The conversation was about the difference between expectation and expectantly. I should probably try to track it down, but the thought is overwhelming. So I will try to recreate it.

There is a difference between having expectations and living expectantly. For instance, say I have a good friend, one with whom I spend a lot of time laughing and giggling. When we are apart, I live (in part) expectantly that anticipates the next time we will be together laughing and giggling. But because I also know that we are both human, I know that there will be times when we do not laugh and giggle. There might be times when we cry together. But I look forward to the good times together, understanding that there are going to be difficult times too. Things begin to change, on the other hand, if I layer the friendship with the expectation that we laugh and/or giggle a certain percentage of the time that we are together. Or if my friend layers the relationship with an expectation of something else.

Right. So that’s a simplistic and silly sort of example that most people will shoot a lot of holes through. But hopefully you will see the point … the difference between living with expectations and living expectantly.

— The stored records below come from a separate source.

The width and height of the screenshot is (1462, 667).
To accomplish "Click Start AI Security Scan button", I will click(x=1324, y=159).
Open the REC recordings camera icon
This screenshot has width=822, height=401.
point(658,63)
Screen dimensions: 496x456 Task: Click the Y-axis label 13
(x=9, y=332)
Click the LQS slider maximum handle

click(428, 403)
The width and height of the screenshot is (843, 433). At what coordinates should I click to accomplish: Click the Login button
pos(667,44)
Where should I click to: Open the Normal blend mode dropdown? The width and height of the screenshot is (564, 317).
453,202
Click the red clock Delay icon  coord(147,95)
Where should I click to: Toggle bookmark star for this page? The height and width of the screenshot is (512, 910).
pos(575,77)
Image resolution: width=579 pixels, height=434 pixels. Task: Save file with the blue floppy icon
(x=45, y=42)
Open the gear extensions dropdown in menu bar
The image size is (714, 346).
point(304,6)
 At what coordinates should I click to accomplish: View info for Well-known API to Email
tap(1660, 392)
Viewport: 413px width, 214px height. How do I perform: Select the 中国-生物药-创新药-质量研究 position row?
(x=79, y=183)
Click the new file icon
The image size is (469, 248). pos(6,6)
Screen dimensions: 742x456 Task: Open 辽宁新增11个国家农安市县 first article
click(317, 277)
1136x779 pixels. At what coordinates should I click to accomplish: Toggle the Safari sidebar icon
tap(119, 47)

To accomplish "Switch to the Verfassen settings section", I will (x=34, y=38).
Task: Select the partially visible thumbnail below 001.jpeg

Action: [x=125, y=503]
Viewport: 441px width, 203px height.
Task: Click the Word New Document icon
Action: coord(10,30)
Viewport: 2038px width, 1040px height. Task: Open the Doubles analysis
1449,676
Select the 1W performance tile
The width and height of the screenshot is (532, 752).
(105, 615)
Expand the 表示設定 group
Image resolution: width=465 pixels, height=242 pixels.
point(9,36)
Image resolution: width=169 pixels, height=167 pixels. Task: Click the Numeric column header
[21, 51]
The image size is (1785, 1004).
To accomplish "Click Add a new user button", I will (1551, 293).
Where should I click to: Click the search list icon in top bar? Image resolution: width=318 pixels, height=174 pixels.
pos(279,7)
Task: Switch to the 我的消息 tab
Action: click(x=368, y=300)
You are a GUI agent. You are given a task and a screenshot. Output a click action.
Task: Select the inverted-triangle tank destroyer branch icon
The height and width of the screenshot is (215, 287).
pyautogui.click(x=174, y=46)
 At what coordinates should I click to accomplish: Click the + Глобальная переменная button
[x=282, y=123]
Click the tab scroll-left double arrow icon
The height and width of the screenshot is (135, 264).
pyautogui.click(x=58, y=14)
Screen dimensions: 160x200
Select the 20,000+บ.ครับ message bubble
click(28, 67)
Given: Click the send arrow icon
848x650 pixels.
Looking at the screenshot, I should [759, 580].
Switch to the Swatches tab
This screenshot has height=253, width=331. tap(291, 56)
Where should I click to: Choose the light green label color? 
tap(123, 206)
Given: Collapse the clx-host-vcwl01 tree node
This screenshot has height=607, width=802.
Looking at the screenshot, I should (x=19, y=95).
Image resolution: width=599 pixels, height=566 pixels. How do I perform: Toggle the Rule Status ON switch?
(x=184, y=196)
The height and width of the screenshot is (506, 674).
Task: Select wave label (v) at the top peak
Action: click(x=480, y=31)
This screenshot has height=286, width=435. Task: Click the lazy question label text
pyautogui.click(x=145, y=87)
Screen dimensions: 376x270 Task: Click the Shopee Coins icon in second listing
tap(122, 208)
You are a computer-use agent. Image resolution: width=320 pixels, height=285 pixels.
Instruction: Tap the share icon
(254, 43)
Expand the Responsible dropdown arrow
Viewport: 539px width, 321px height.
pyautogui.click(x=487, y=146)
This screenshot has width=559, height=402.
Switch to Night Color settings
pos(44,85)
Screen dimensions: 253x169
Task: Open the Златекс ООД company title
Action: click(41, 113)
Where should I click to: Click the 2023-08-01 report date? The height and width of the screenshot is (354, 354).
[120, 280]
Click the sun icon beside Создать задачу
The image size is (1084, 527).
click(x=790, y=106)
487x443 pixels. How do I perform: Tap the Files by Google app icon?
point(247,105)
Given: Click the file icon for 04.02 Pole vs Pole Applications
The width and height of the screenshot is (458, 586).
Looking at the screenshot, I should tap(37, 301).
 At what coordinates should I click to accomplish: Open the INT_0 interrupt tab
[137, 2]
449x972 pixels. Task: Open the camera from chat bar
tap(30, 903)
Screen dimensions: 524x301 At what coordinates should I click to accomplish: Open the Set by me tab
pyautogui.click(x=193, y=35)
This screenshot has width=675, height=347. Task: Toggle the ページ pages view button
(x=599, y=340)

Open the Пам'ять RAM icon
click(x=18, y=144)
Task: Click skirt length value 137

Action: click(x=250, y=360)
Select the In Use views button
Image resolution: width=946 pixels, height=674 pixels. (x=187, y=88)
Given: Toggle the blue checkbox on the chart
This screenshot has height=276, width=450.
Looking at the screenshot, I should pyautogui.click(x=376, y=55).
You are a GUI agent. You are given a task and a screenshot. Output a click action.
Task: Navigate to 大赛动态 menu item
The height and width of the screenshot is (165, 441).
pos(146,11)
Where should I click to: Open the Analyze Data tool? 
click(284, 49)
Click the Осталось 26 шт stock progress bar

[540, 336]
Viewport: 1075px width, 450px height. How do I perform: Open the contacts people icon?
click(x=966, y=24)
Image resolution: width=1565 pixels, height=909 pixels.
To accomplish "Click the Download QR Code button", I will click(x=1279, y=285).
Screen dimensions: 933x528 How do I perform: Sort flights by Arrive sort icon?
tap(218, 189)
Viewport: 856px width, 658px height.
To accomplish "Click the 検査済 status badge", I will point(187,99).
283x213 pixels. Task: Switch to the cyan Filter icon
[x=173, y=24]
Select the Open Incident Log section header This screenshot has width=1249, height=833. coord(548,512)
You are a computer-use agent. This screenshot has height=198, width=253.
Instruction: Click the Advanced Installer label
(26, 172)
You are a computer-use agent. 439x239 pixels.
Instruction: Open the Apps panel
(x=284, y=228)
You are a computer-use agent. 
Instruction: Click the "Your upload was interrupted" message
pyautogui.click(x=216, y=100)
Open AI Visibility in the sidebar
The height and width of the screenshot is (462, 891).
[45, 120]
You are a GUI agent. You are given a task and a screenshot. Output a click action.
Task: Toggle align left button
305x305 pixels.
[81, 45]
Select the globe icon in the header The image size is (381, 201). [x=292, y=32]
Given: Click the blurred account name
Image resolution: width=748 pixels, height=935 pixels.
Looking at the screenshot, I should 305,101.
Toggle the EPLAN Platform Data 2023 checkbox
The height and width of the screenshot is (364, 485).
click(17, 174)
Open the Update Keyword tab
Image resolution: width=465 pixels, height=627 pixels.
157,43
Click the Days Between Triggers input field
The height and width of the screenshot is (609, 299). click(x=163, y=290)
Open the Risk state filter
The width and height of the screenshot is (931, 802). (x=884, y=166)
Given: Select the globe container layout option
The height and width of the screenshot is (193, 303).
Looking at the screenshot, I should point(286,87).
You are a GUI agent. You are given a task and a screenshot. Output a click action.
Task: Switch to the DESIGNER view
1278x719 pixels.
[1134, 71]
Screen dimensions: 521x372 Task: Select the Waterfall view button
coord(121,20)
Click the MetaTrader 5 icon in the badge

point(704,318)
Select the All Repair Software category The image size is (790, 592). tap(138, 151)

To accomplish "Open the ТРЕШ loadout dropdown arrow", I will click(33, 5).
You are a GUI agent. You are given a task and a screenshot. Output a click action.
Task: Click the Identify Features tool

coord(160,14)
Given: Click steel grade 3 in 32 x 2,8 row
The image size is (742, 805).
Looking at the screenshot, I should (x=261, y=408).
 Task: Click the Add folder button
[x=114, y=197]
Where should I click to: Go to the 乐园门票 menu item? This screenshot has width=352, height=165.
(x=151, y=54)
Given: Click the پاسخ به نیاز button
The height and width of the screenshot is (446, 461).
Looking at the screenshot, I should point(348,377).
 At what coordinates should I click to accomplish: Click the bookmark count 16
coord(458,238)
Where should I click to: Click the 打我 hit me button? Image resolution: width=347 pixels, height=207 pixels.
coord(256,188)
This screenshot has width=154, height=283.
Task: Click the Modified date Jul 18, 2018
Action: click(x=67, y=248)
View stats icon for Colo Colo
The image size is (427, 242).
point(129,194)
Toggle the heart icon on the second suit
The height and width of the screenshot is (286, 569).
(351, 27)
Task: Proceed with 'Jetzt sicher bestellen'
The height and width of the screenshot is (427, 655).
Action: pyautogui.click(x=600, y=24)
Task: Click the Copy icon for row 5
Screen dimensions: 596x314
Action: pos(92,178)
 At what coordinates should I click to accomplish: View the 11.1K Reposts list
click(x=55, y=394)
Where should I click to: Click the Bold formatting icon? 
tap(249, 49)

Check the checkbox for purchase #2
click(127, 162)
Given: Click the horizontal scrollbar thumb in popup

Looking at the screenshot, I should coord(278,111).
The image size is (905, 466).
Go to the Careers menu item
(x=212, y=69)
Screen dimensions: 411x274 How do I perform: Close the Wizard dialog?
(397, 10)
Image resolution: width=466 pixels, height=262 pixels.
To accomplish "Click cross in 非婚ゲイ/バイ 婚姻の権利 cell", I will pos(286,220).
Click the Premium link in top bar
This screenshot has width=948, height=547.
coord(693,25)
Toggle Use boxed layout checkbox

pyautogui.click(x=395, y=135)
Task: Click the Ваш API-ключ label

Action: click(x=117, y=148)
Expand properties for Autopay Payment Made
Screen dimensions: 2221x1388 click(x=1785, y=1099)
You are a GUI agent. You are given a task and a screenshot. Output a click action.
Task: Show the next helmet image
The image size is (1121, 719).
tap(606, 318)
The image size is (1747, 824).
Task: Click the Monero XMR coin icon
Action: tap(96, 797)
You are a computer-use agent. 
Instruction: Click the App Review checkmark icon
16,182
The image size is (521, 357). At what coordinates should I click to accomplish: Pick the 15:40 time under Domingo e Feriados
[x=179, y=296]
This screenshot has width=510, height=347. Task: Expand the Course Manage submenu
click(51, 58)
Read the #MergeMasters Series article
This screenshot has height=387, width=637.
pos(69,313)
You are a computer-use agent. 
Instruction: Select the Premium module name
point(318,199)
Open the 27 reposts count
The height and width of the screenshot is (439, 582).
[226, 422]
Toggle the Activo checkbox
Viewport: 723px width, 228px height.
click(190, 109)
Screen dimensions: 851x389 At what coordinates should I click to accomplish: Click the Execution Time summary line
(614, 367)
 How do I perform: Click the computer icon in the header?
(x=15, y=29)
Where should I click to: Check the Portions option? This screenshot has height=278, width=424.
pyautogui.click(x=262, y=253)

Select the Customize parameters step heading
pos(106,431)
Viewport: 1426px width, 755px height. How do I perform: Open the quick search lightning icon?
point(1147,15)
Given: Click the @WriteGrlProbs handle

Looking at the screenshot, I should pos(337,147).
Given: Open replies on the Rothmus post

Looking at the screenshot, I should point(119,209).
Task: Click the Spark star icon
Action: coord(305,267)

I looked the definition of expectation up in Merriam-Webster and here is what I found:

1: the act or state of expecting : anticipation
2 a: something expected b: basis for expecting : assurance
c: prospects of inheritance —usually used in plural
3: the state of being expected
4 a: expectancy 2b b: expected value

I looked up expectantly and found this:

1 : characterized by expectation
2 : expecting the birth of a child

and, my favorite from Visual Thesauraus – marked by eager anticipation.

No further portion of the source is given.